In the context of lipid metabolism in neurons and astrocytes, cholesterol is a molecule that has been well studied. Cholesterol is a key component of the synaptic membrane (Chen et al., 2013). In the ON, which does not have synapses, it is required for oligodendrocytes to make myelin. Cholesterol may be expelled from astrocytes by both lipid-free apolipoproteins and lipoproteins, but cholesterol efflux from neurons is tightly regulated by lipoproteins (Camargo et al., 2012; Chen et al., 2013). However, given that lipoproteins are specifically produced by astrocytes, cholesterol efflux from neurons is also regulated by astrocytes. Recently it has been found that the genes involved in cholesterol synthesis were downregulated in the ON astrocytes in experimental autoimmune encephalomyelitis (EAE) - a widely used animal model for MS (Itoh et al., 2018; Tassoni et al., 2019). The authors speculate that the reduction of cholesterol synthesis in ON astrocytes during the progression of EAE may result in a shortage of cholesterol available for transport to neurons and/or oligodendrocytes, which, in turn, may lead to limited reparative plasticity and remyelination (Itoh et al., 2018). Thus, lipid metabolism in astrocytes plays a central role in regulation of neuronal viability.

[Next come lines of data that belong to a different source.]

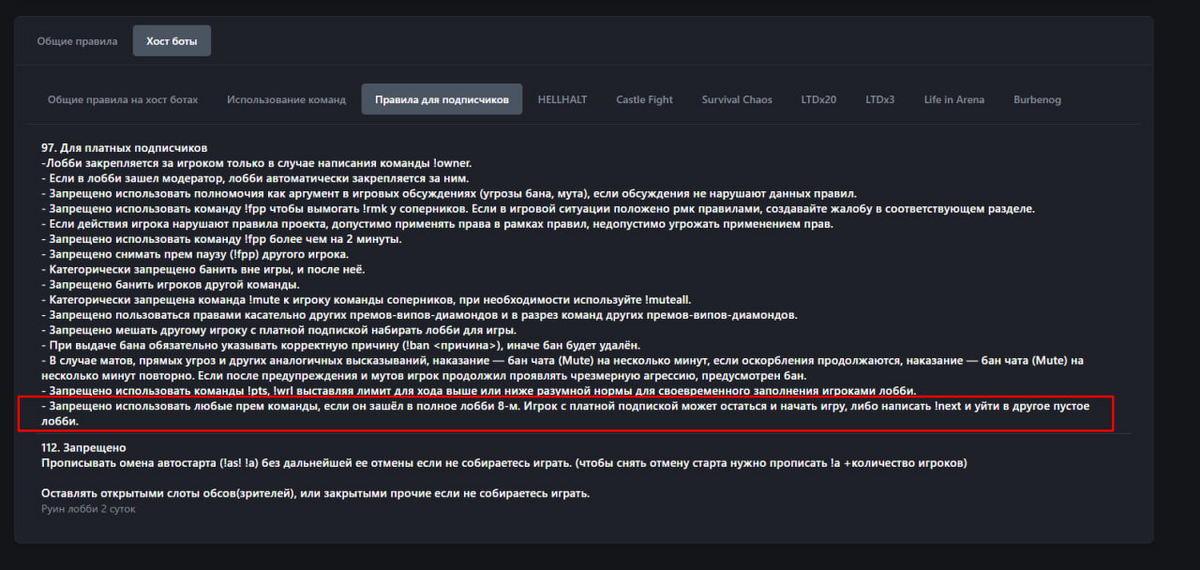The image size is (1200, 570).
Task: Click the red-highlighted rule about full lobby
Action: 564,414
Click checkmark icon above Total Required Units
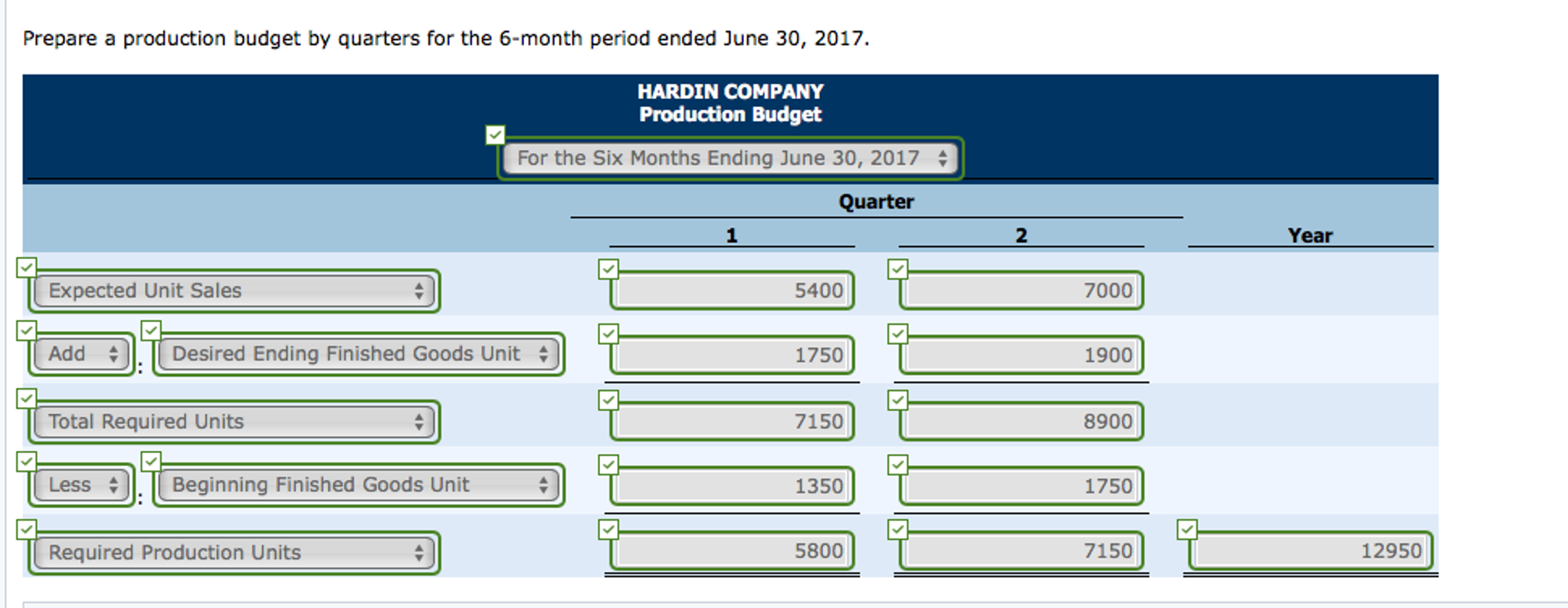This screenshot has height=608, width=1568. (x=27, y=399)
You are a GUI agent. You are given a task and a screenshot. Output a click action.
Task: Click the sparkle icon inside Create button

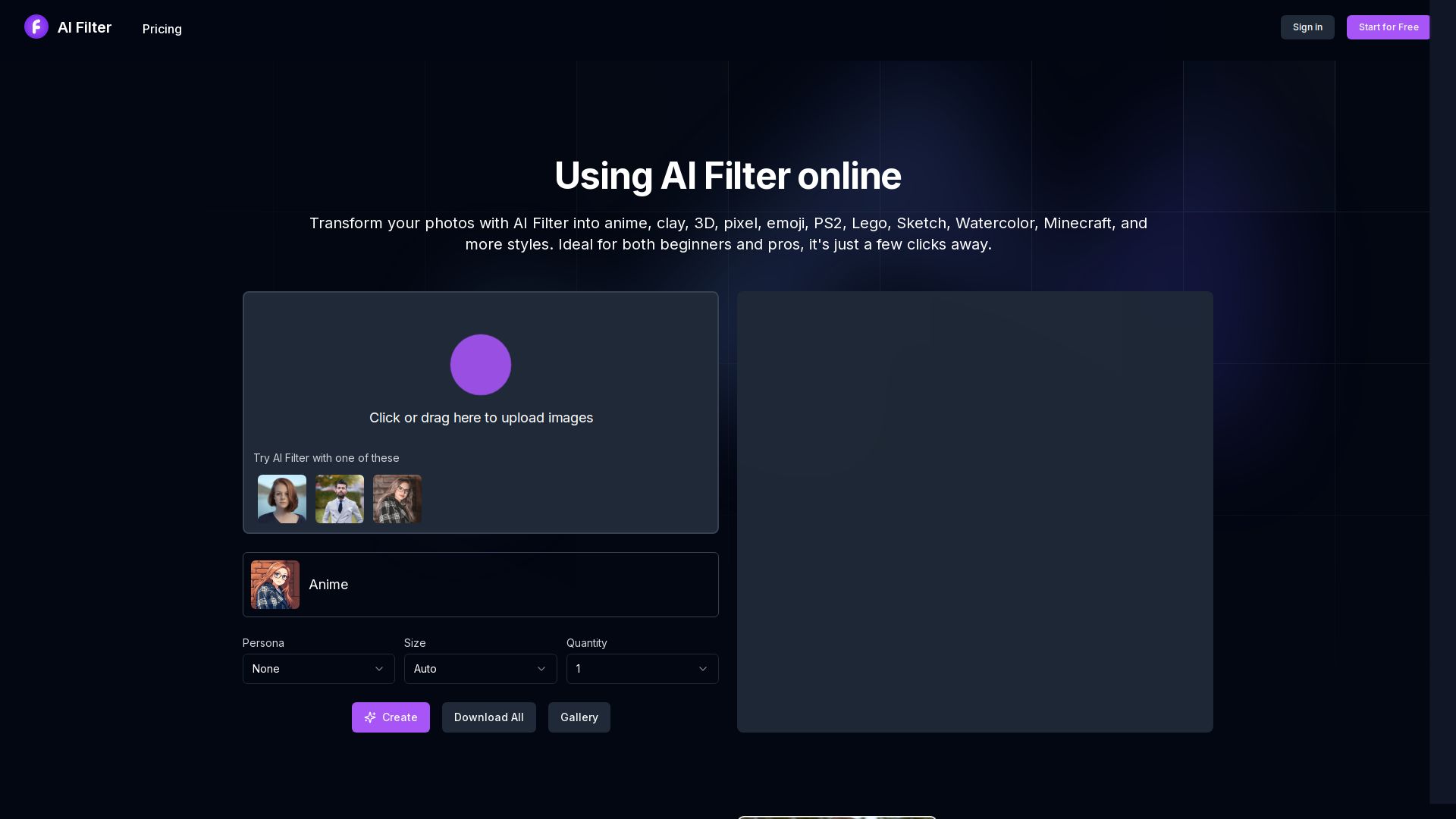click(370, 717)
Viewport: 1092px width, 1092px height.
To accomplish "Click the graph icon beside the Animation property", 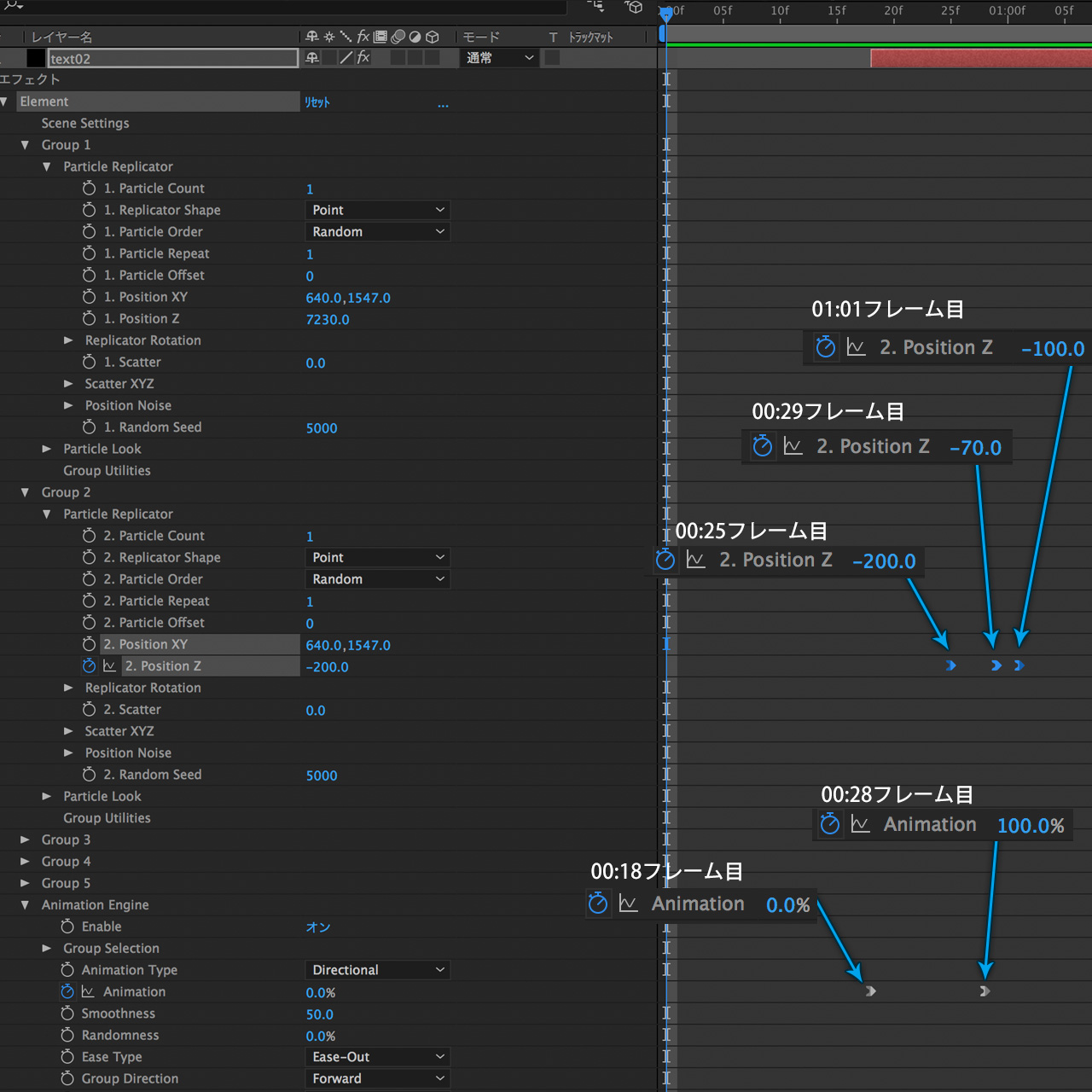I will (88, 992).
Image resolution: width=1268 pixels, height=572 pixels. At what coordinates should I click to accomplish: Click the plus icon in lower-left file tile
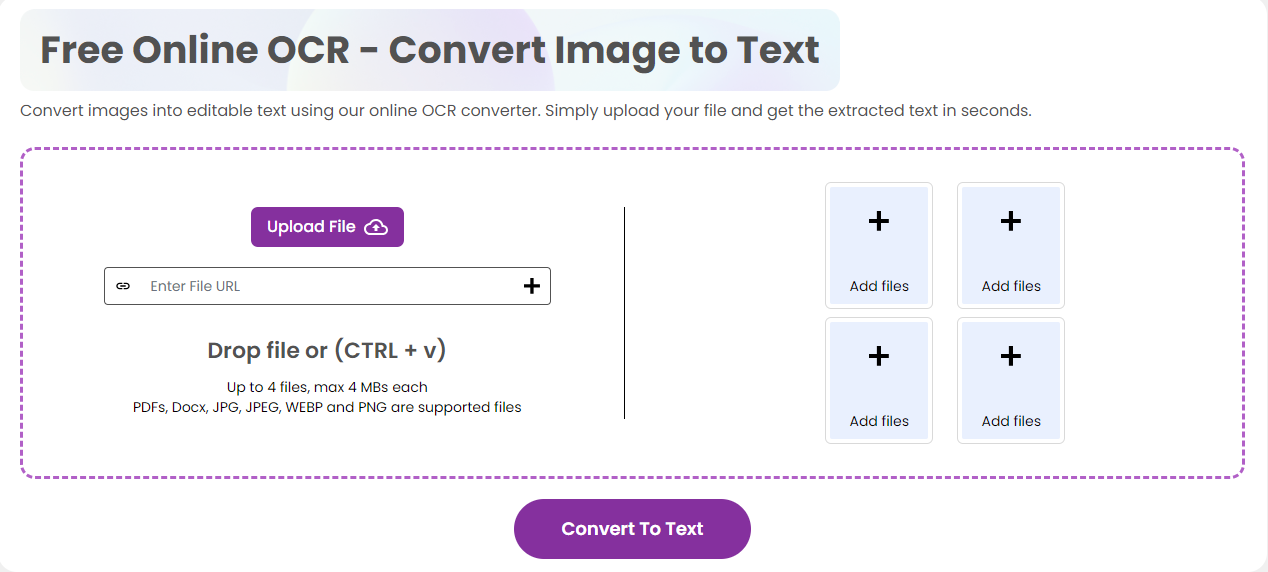[x=879, y=356]
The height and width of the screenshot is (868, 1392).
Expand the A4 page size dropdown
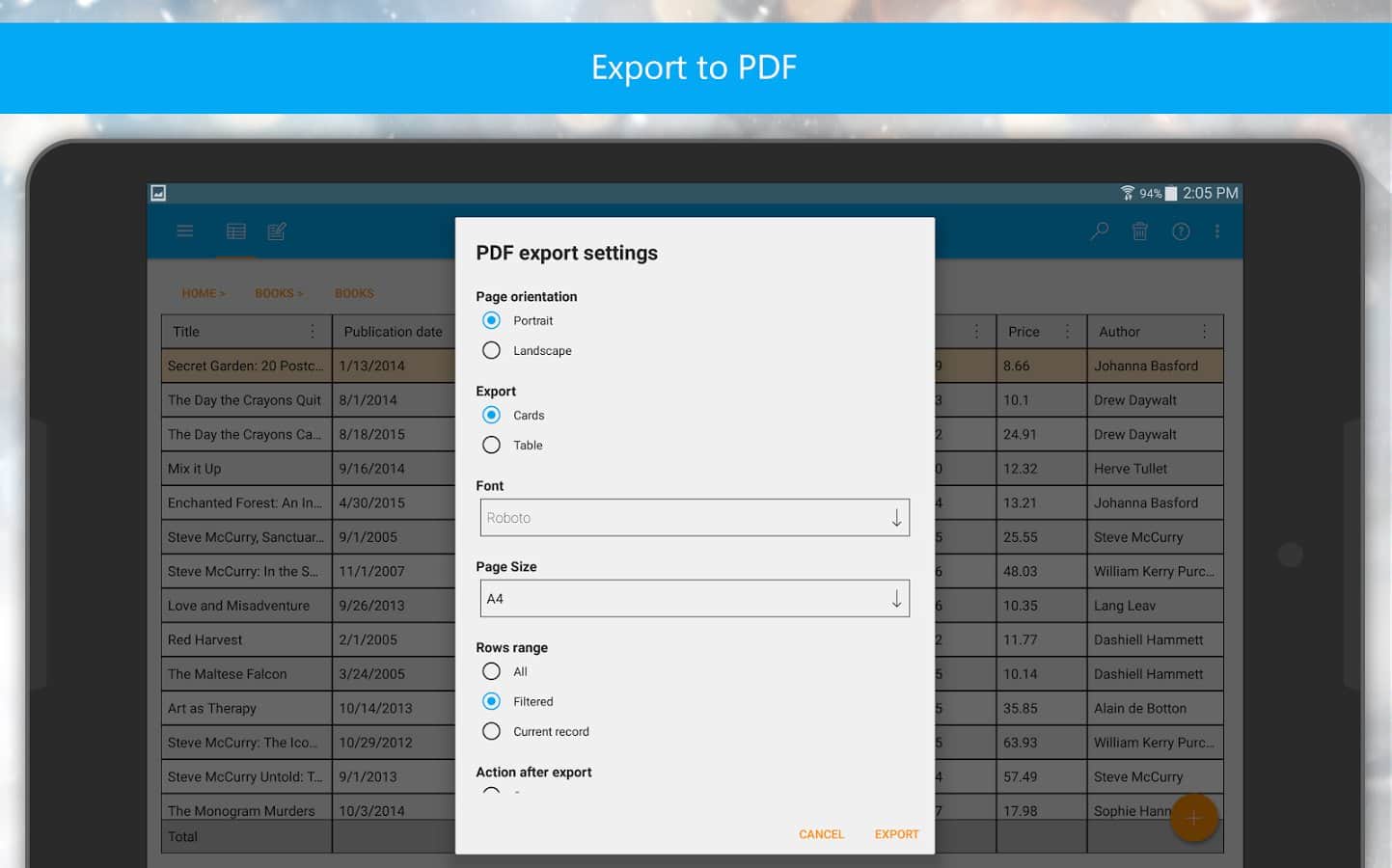coord(695,599)
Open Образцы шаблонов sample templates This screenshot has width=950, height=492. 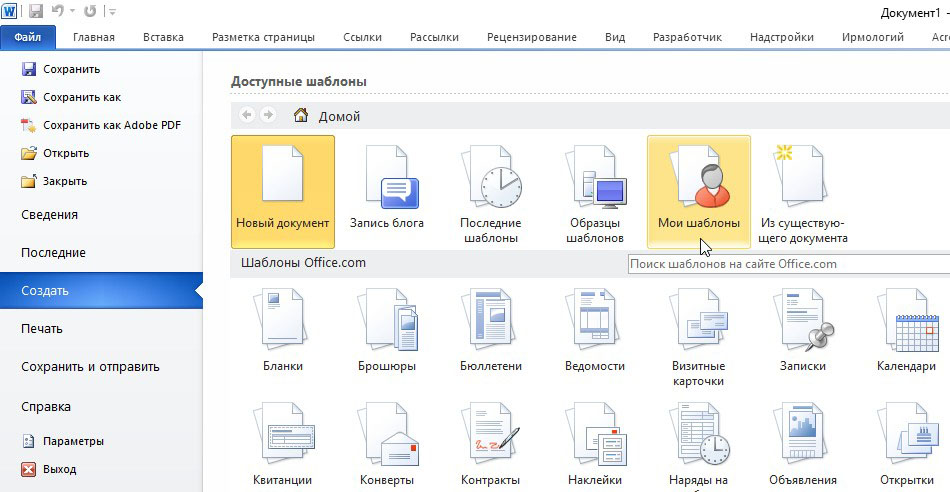594,190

As RGC axons span from the retina into the brain, they experience a variety of stressors (light, varying IOP and poor oxygen supply) that differ depending on the particular location along the axon (Risner et al., 2018; Thonas et al., 2014). In addition, the functionality of the RGCs depends on the active transport of organelles and vesicles and the maintenance of membrane potential along the entire length of the axon, which, in turn, requires a steady supply of ATP from axonal mitochondria (Yu-Wai-Man et al., 2011; Hayakawa et al., 2016). Thus, proper distribution and function of mitochondria within RGCs is critical for visual transduction (Carelli et al., 2004; Maes et al., 2017; Yu et al., 2013). Maintaining a healthy complement of mitochondria depends on a balance between de novo biogenesis and the elimination of damaged mitochondria (Berridge et al., 2016; Ito and Di Polo, 2017). One of the mechanisms to remove damaged mitochondria is mitophagy (selective autophagy). This housekeeping process is essential for the survival, development and homeostasis of the cell and is usually maintained at a basal level (Boya et al., 2016; Yazdankhah et al., 2014; 2019). It has been demonstrated that defective mitophagy is associated with impairment of neuronal function and susceptibility to neurodegeneration (Rani and Mondal, 2019; Lou et al., 2019).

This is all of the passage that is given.